Restored TDCA and valine levels imitate the effects of bariatric surgery

Acceptance summary:

The authors used metabolomics to identify Valine and TDCA as metabolites depleted in diet-induced obesity (DIO) and replenished after sleeve gastrectomies (SGx) in mice. Intraperioneal injection of these two metabolites mimics many of the benefits of SGx, including weight loss, reduced adipose stores and insulin sensitivity. These benefits are related to Val/TDCA's ability to reduce food intake without altering locomotor activity, leading to a negative energy balance. Val/TDCA injection eliminated the fasting-associated rise in hypothalamic MCH expression in obese mice, and central injections of recombinant MCH blunted weight loss induced by Val/TDCA. Overall, this paper suggests a role for Val and/or TDCA in regulating food intake through MCH.

Decision letter after peer review:

Thank you for submitting your article "Restored TDCA and Valine Levels Imitate the Effects of Bariatric Surgery" for consideration by eLife. Your article has been reviewed by 2 peer reviewers, including Ralph J DeBerardinis as the Reviewing Editor and Reviewer #1, and the evaluation has been overseen by David James as the Senior Editor.

The reviewers have discussed the reviews with one another and the Reviewing Editor has drafted this decision to help you prepare a revised submission.

As the editors have judged that your manuscript is of interest, but as described below that additional experiments are required before it is published, we would like to draw your attention to changes in our revision policy that we have made in response to COVID-19 (https://elifesciences.org/articles/57162). First, because many researchers have temporarily lost access to the labs, we will give authors as much time as they need to submit revised manuscripts. We are also offering, if you choose, to post the manuscript to bioRxiv (if it is not already there) along with this decision letter and a formal designation that the manuscript is "in revision at eLife". Please let us know if you would like to pursue this option. (If your work is more suitable for medRxiv, you will need to post the preprint yourself, as the mechanisms for us to do so are still in development.)

Summary:

In the paper, the authors used metabolomics to identify Valine and TDCA as metabolites depleted in diet-induced obesity (DIO) and replenished after sleeve gastrectomies (SGx) in mice. Intraperioneal injection of these two metabolites mimics many of the benefits of SGx, including weight loss, reduced adipose stores and insulin sensitivity. These benefits are related to Val/TDCA's ability to reduce food intake without altering locomotor activity, leading to a negative energy balance. Val/TDCA injection eliminated the fasting-associated rise in hypothalamic MCH expression in obese mice, and central injections of recombinant MCH blunted weight loss induced by Val/TDCA. Overall, this paper reports interesting and surprising observations related to the impact of metabolomic disturbances in obesity, and suggests a role for Val and/or TDCA in regulating food intake through MCH.

Essential revisions:

1. It is unclear from the data whether the effects are derived from valine, TDCA, or both. Both reviewers felt that any reader would want to see experiments where either of these metabolites is injected alone.

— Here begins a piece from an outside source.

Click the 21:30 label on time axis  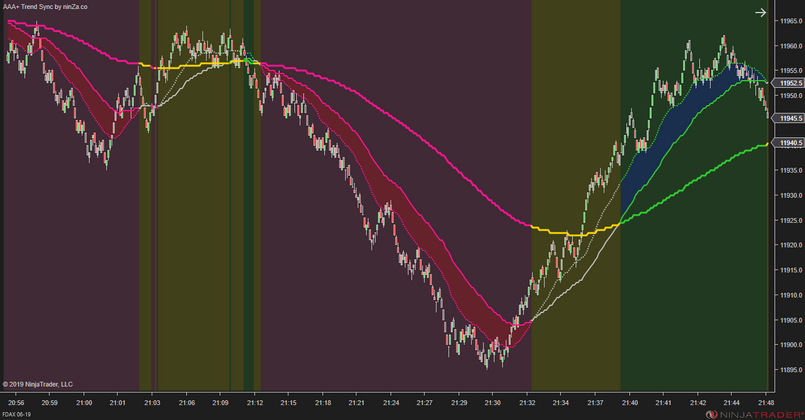(x=492, y=401)
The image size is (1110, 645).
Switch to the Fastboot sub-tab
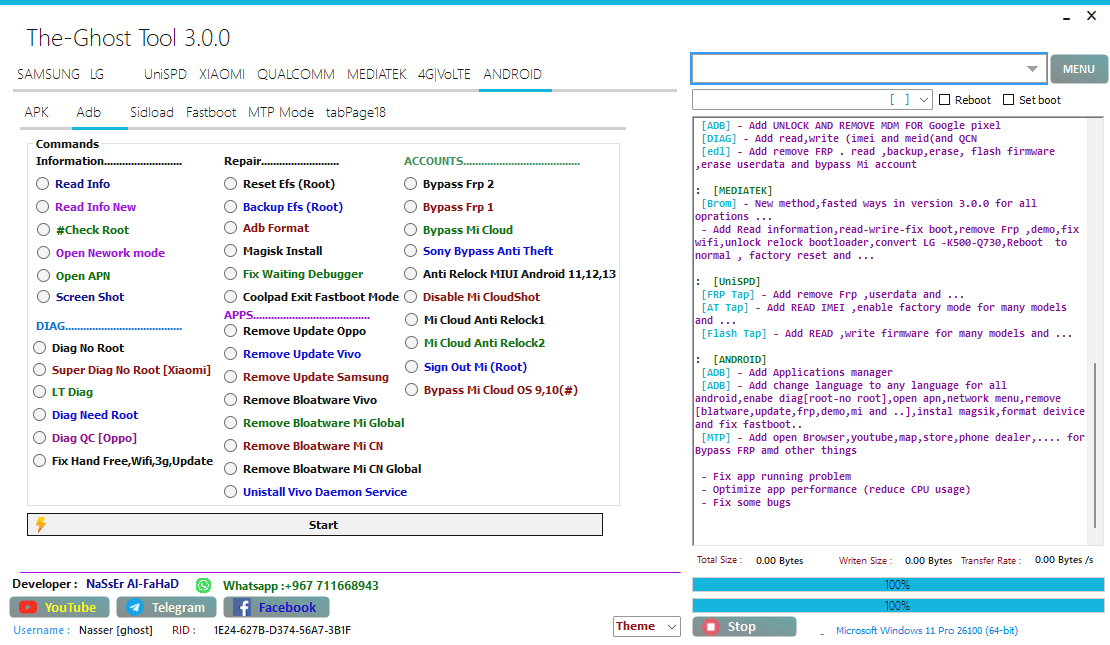coord(210,112)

2. No quantitative metabolite concentration values are provided anywhere, making it difficult to evaluate the robustness of the data. How much do the levels of TDCA and valine change with SGx in mice and humans, and what levels are achieved with the injections of these metabolites in the mice?

Essential revisions:

1. It is unclear from the data whether the effects are derived from valine, TDCA, or both. Both reviewers felt that any reader would want to see experiments where either of these metabolites is injected alone.

We appreciate this comment and have now included novel in vivo experiments in which we treated high fat diet (HFD)-induced obese mice with TDCA alone, valine alone or both TDCA+valine (Supp. Figure 1).

2. No quantitative metabolite concentration values are provided anywhere, making it difficult to evaluate the robustness of the data. How much do the levels of TDCA and valine change with SGx in mice and humans, and what levels are achieved with the injections of these metabolites in the mice?

We agree with the reviewers that absolute concentrations of TDCA and valine constitute essential data. Therefore, we have now quantified absolute concentrations of TDCA and valine in lean, DIO and DIO mice that were treated with TDCA and/or valine. The data have been now included in Figure 3A.